▶ _What you will do_: Report how many lines of the records contain the string "file", counting only matches with the same capitalization. Give the number alone.

______________________________

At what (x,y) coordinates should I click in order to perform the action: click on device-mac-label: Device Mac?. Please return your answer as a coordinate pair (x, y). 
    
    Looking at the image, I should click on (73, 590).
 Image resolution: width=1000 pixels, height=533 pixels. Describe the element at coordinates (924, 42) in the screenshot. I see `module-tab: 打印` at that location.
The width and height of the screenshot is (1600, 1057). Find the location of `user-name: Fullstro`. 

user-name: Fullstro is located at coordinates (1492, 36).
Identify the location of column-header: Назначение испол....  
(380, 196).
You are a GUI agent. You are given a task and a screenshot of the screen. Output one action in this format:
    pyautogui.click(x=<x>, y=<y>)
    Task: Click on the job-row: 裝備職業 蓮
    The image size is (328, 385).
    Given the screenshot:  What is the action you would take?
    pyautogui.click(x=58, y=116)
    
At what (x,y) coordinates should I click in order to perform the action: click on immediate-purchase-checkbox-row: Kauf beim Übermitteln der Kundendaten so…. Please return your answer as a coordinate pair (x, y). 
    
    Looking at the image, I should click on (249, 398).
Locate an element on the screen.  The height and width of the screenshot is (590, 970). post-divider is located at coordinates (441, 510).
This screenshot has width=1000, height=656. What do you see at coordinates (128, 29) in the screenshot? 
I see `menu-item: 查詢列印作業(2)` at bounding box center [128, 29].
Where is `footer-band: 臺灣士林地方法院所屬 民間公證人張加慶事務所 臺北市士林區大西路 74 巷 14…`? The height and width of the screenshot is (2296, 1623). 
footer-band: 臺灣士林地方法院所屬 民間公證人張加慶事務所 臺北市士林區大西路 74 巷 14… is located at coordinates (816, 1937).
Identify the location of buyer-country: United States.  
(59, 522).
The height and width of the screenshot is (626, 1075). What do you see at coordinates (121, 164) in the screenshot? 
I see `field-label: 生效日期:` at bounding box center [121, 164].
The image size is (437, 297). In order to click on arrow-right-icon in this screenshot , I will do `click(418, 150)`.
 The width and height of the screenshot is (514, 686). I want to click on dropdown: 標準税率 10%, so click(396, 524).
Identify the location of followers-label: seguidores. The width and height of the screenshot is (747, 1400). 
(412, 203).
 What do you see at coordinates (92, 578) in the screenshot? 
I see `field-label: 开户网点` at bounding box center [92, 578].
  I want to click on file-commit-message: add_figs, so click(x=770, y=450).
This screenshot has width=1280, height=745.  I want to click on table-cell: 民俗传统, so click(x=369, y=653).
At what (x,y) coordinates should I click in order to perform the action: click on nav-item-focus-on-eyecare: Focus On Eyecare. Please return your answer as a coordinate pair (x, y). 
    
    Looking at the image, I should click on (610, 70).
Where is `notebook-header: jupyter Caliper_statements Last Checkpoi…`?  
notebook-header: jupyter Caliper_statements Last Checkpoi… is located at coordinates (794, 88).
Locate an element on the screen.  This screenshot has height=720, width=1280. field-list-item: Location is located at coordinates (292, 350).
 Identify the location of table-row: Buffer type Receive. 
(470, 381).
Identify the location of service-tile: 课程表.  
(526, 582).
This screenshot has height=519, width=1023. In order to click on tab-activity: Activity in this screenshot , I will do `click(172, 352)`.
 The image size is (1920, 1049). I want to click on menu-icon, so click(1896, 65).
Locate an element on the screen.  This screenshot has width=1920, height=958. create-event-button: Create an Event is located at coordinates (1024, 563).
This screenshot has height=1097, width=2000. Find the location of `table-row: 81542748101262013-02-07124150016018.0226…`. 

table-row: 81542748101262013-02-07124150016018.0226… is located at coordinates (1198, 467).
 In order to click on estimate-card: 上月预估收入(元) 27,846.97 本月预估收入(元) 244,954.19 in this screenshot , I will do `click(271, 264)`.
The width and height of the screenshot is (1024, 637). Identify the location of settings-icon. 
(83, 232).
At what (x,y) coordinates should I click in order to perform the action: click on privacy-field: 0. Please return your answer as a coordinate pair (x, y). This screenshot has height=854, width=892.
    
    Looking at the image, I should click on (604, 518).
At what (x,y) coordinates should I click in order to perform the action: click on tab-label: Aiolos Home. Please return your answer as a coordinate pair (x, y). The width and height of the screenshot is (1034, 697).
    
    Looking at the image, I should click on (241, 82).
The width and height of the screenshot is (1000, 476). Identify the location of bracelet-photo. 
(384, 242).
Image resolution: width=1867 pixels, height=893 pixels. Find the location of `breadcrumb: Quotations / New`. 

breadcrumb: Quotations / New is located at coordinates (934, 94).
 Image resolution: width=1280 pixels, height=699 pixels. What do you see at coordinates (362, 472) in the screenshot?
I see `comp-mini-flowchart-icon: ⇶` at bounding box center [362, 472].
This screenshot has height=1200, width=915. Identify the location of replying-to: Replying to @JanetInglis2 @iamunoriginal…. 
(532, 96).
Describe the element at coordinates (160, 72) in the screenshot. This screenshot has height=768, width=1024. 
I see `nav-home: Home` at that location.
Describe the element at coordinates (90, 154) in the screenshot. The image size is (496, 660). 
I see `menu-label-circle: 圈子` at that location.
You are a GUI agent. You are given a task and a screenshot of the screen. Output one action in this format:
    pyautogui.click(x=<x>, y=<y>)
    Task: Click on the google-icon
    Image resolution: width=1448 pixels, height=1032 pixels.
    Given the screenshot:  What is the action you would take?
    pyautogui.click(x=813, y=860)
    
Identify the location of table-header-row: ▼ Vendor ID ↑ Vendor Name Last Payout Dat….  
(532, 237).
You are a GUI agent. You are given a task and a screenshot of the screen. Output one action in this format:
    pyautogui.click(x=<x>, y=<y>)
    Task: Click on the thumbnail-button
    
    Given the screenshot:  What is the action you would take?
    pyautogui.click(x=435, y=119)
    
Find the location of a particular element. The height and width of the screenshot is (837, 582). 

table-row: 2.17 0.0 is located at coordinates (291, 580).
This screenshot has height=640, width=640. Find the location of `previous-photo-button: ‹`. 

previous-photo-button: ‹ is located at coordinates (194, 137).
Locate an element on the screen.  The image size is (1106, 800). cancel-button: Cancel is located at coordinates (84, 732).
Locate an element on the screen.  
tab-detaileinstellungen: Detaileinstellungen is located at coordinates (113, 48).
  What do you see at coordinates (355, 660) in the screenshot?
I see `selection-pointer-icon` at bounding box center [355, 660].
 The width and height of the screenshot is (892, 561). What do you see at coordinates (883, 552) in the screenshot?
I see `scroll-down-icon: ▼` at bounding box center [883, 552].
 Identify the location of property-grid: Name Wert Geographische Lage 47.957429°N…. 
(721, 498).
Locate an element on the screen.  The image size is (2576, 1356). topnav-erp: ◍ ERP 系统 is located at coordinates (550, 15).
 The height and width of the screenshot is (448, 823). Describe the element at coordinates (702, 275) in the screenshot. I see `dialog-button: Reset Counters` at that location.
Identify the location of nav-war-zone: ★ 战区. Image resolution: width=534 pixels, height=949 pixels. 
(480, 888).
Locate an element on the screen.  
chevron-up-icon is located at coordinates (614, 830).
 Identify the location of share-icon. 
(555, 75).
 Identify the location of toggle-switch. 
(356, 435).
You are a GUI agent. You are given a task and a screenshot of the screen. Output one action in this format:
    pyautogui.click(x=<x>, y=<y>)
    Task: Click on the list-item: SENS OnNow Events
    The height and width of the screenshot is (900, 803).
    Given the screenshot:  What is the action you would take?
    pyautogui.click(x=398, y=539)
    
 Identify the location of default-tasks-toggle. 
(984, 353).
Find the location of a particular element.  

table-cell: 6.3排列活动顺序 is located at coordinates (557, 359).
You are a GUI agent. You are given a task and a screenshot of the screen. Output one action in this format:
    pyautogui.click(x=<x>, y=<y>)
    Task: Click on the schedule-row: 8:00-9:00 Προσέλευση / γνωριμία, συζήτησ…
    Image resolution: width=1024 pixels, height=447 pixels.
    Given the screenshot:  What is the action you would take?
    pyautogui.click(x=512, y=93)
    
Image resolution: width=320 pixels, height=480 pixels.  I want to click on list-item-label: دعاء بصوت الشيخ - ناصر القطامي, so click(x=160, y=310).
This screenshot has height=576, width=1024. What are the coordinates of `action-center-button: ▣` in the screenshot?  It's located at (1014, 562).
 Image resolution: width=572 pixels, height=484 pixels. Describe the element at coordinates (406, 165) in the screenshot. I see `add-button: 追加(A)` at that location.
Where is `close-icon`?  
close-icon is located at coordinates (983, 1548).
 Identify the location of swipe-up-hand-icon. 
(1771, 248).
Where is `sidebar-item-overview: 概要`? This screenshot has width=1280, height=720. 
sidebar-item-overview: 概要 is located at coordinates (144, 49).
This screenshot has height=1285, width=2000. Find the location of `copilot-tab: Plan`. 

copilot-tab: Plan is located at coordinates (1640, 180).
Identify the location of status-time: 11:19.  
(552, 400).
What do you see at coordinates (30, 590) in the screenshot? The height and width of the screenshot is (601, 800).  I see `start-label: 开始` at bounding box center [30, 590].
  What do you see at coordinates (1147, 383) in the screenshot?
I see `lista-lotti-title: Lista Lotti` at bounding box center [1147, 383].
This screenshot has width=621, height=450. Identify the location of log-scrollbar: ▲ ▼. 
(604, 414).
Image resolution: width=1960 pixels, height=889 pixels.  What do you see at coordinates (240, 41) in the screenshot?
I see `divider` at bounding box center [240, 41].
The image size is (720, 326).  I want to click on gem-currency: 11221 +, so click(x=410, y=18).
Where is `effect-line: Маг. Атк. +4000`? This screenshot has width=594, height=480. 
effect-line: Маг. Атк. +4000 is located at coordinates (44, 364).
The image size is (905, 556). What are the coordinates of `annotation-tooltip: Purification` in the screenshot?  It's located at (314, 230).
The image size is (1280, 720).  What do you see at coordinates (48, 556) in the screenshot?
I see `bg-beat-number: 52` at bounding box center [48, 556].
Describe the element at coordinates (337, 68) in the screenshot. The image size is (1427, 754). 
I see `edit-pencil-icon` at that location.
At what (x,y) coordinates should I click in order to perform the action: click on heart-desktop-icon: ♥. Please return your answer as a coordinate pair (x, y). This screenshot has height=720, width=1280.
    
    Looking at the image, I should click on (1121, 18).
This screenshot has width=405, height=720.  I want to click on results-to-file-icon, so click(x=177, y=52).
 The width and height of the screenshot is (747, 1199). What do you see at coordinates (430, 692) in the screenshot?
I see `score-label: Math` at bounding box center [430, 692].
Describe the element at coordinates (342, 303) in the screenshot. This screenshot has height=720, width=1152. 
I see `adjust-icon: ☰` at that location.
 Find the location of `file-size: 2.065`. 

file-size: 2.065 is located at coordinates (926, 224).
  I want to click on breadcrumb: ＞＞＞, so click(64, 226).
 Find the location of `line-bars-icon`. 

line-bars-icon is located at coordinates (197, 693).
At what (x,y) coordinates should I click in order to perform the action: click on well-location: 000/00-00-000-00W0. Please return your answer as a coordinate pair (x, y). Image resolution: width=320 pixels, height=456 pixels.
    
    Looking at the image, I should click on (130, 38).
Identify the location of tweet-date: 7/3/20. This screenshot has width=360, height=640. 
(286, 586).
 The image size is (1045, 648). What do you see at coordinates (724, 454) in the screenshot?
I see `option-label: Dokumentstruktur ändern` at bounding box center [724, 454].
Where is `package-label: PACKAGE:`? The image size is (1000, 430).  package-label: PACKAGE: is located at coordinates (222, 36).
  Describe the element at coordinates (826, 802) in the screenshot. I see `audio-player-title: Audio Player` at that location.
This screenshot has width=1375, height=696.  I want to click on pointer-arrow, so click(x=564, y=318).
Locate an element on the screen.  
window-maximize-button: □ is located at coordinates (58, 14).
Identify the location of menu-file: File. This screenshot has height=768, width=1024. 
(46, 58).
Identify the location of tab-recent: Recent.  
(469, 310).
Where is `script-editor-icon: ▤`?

______________________________

▶ _Written response_: 5